Saved data entries:
Content starts

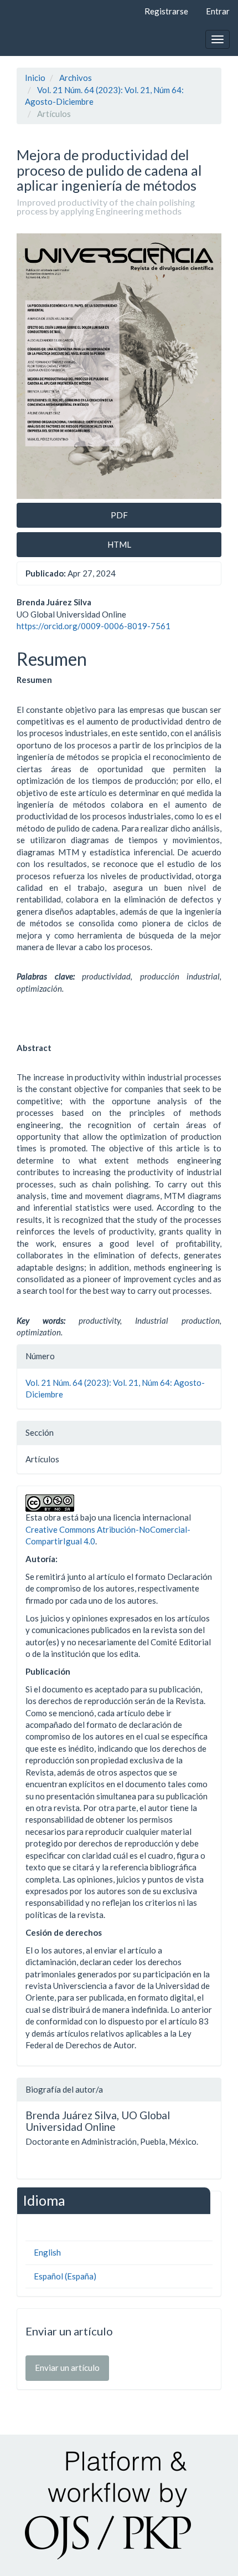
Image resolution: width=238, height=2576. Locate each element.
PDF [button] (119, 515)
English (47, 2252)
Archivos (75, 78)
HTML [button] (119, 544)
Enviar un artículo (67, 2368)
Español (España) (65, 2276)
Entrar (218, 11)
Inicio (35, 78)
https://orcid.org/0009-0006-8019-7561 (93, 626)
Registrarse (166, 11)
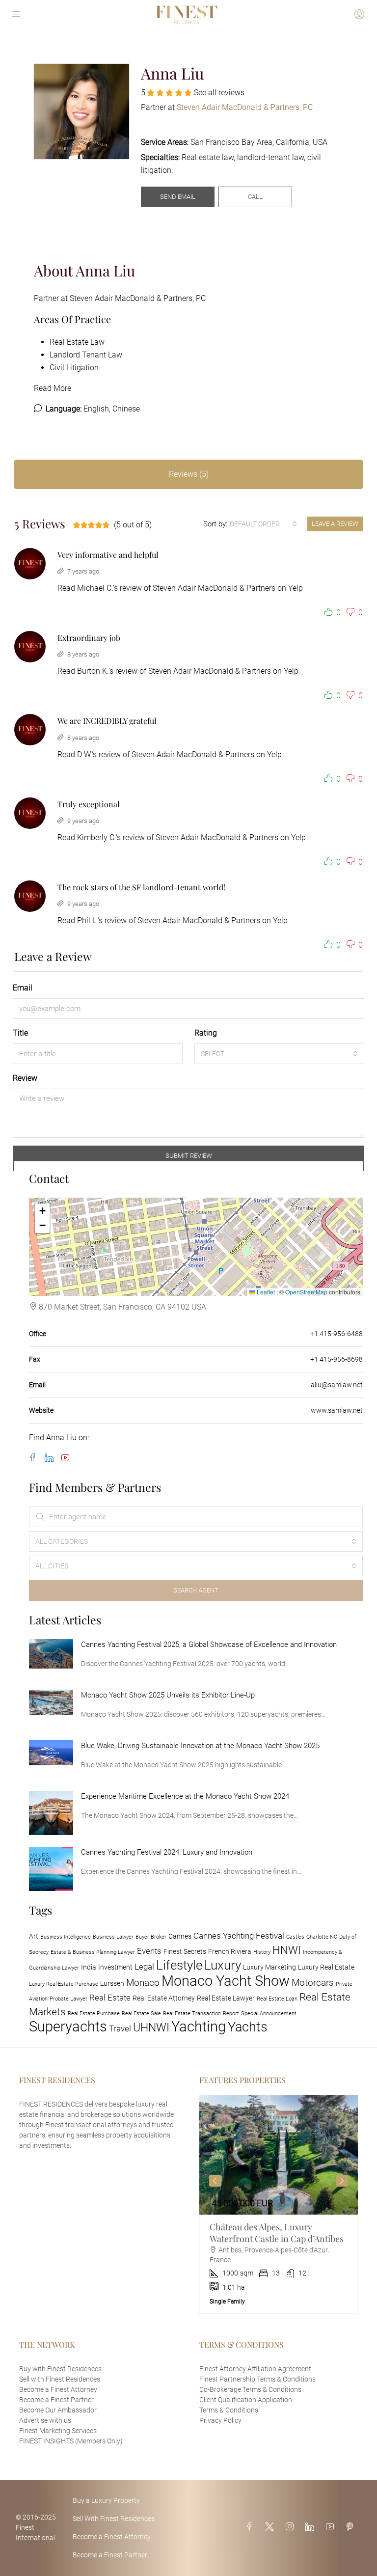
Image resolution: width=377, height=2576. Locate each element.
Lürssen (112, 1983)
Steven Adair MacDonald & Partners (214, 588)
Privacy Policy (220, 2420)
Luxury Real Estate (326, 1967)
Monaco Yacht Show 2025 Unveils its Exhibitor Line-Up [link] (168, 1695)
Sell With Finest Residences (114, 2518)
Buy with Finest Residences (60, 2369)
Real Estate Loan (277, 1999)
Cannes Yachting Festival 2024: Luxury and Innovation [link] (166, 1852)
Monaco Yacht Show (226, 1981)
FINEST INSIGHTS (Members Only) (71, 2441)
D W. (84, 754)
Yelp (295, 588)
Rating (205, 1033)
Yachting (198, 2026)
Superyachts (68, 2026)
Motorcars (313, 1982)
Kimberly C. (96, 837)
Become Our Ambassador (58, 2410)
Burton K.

Content ends

### YOUR INSTRUCTIONS
Beginning with the line that holds "Yelp (295, 588)", please give again each line exactly until the records end, and include that final line.

### TASK ANSWER
Yelp (295, 588)
Rating (205, 1033)
Yachting (198, 2026)
Superyachts (68, 2026)
Motorcars (313, 1982)
Kimberly C. (96, 837)
Become Our Ambassador (58, 2410)
Burton K.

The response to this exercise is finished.